THE TASK = Lines from the one containing "The height and" through the final line of the records below are needed, copied exactly, with no pictures.

Dataset excerpts:
------------------------

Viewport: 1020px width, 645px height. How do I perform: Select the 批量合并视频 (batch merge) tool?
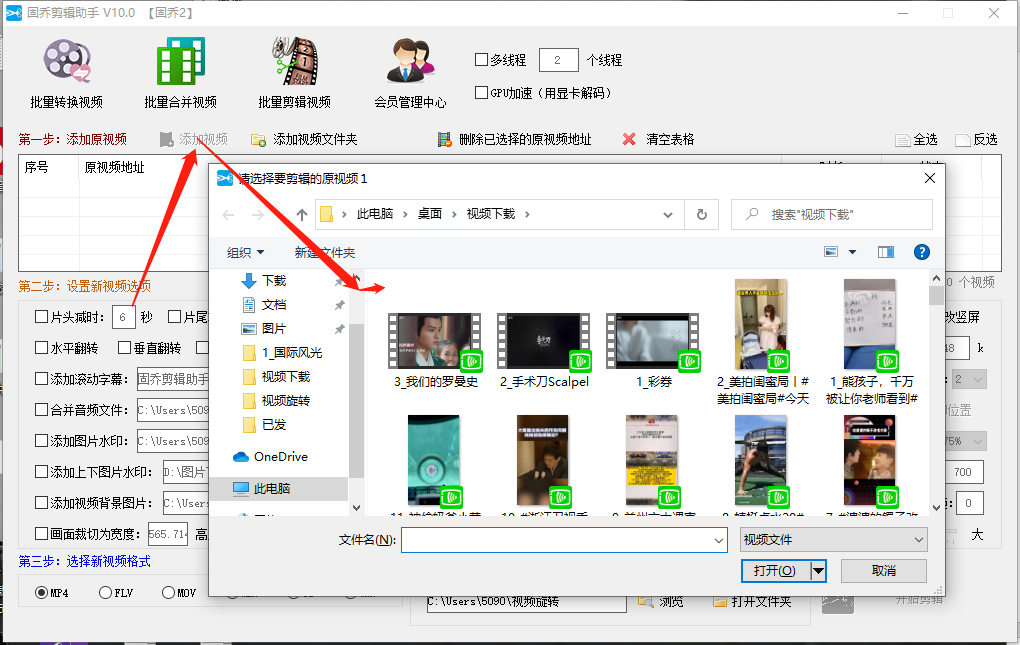point(180,70)
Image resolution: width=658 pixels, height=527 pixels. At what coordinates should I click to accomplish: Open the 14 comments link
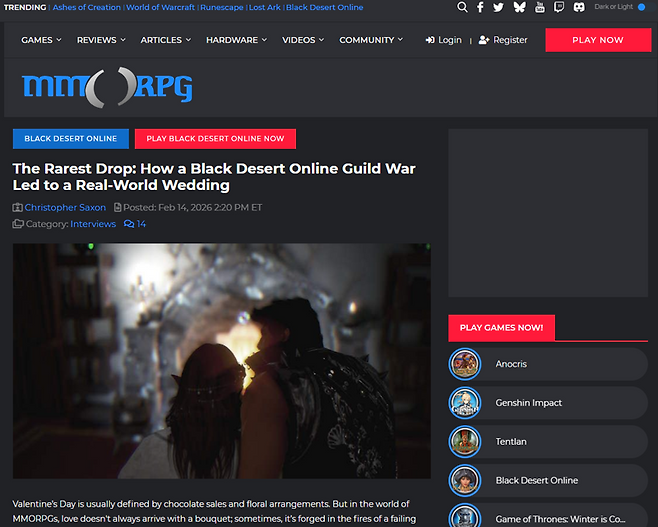pyautogui.click(x=135, y=224)
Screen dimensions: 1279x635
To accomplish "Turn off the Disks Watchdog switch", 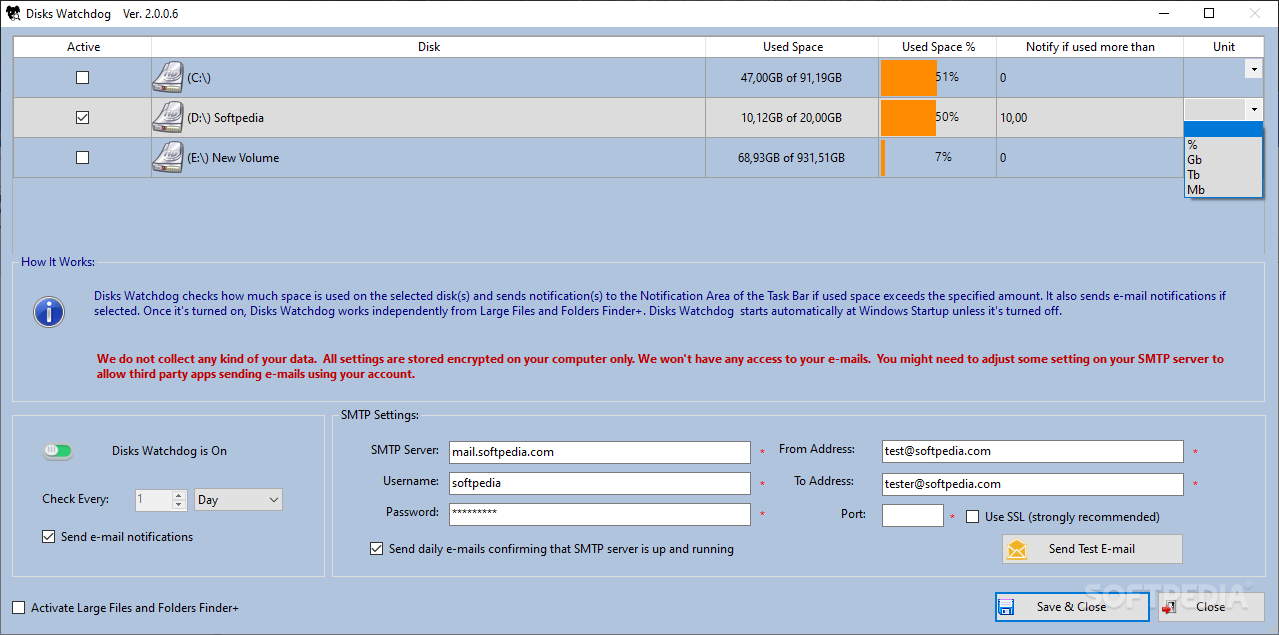I will coord(58,451).
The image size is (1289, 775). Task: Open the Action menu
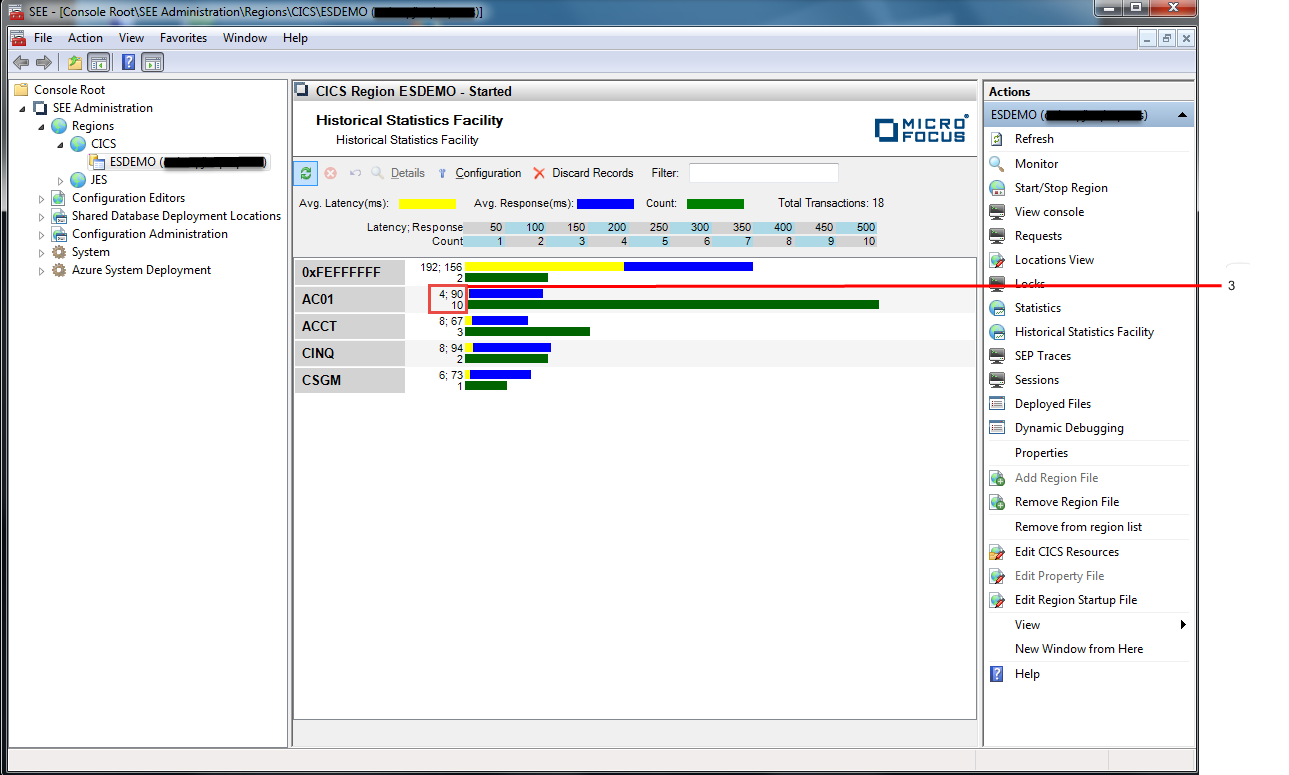pyautogui.click(x=85, y=38)
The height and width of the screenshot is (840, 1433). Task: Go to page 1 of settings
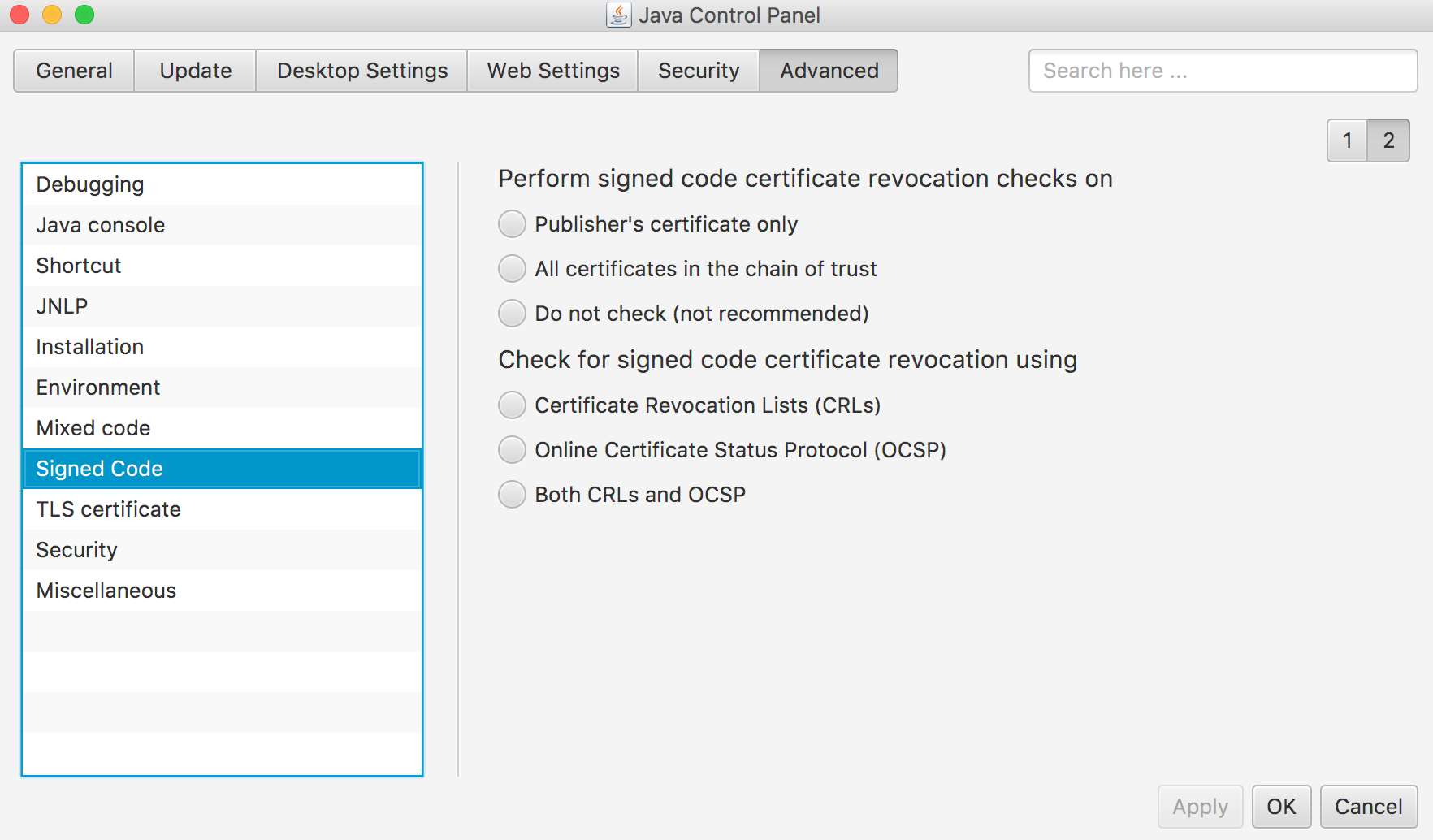tap(1347, 141)
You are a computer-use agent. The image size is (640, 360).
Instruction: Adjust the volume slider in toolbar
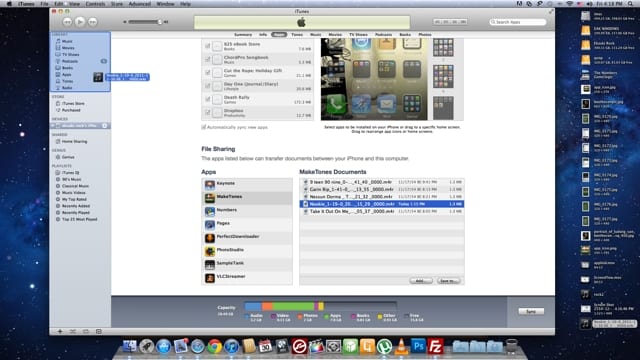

------------------------

PROBLEM SOLUTION =
The height and width of the screenshot is (840, 1433). Task: Go to page 1 of settings
tap(1347, 141)
You are a computer-use agent. The image size is (640, 360).
Instruction: Adjust the volume slider in toolbar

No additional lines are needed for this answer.